# [DOCUMENT PASSAGE]

Breach of contract: Missoula County to file suit against state seeking millions of dollars
Missoula County will file a lawsuit against the Montana Department of Corrections this week claiming it has breached its contract by not covering the full cost of housing state inmates at the local detention center.
Anna Conley, the senior civil deputy attorney with the Missoula County Attorney’s Office, said the county informed the Montana Department of Administration in December that it had a claim against the Department of Corrections for amounts owed to the local detention center.
Under state law, the county had to give the Department of Administration four months notice before moving forward. Those four months expire next week.
“We have not received any request to mediate or further try to resolve this without litigation by the state,” Conley said on Thursday. “We plan to go ahead and file this complaint on April 20. It’s basically a breach of contract complaint.”
The county’s complaint also includes an unjust enrichment claim against the Department of Corrections, along with breach of good faith and fair dealing.
Missoula County believes the state owes it several million dollars for the cost of housing state inmates. The damages being sought include costs incurred through Thursday, April 9, and another figure based on the future estimated costs of care.
“We have most certainly incurred a cost of $2.25 million as of today,” Conley said. “That number is likely quite a bit higher – a couple million dollars higher.”
The state has long relied on Missoula County to house state inmates at the local detention center. But the state only pays the county $69 a day in per diem for each inmate and the Legislature has balked at increasing that amount.
The county said Thursday that the actual cost of housing a state inmate at the local detention center is closer to $122 a day. Over the past few years, commissioners have said local taxpayers are left to make up the $53 difference per inmate per day when it should be paid the state.
“(The true cost) is a long ways from $69,” said Commissioner Josh Slotnick.
Under Montana law, Conley said, a party can file a complaint and not pursue it for three years. Given the current pandemic, she said the county will file its complaint against the state this month but not pursue it until summer – after the pandemic fades.
The county will file its complaint in Helena District Court.
“Sounds reasonable to me,” said Commissioner Dave Strohmaier.

# [INFORMATION SHOWN]
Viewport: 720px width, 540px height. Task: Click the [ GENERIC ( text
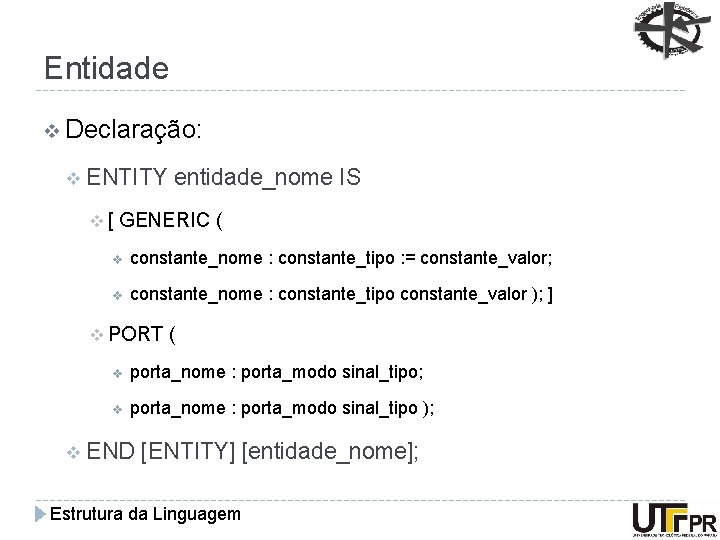(165, 220)
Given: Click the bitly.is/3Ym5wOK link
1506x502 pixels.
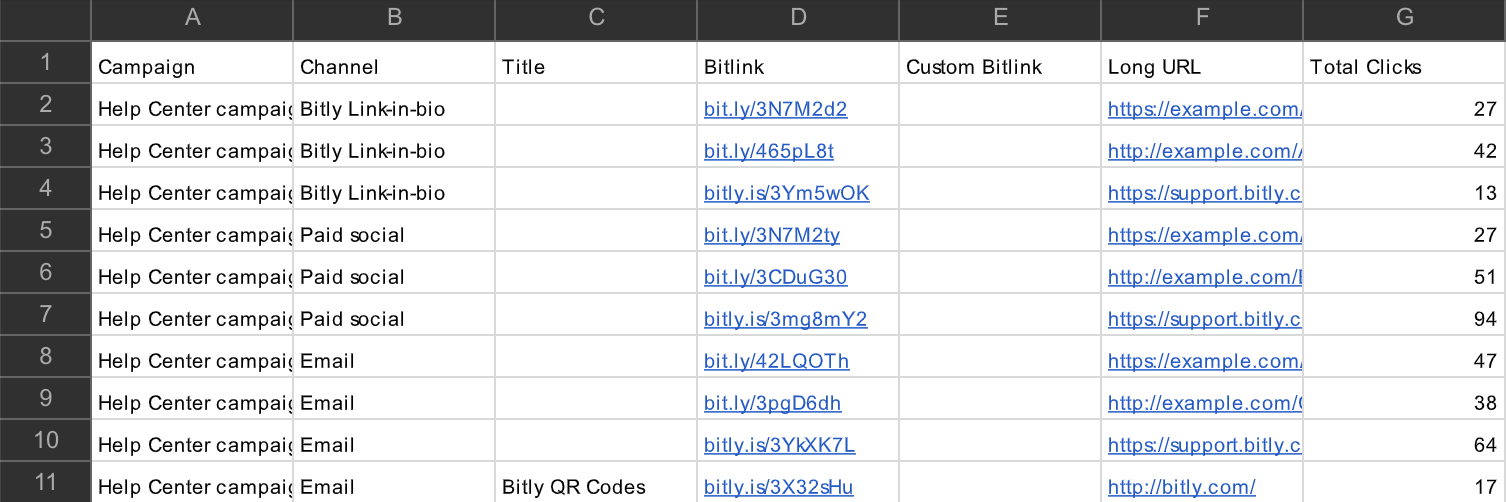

# [TASK DESCRIPTION]
In the article on Missoula County's lawsuit above, list every legal claim that the county's complaint against the Department of Corrections includes.

# [WRITTEN ANSWER]
- Breach of contract
- Unjust enrichment
- Breach of good faith and fair dealing